Records from a dataset
--------------------

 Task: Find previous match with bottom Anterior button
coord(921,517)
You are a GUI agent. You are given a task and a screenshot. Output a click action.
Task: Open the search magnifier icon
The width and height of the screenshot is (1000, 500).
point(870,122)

--------------------

The reply should contain all of the entries exactly as shown above.

 Task: Find previous match with bottom Anterior button
coord(921,517)
You are a GUI agent. You are given a task and a screenshot. Output a click action.
Task: Open the search magnifier icon
The width and height of the screenshot is (1000, 500).
point(870,122)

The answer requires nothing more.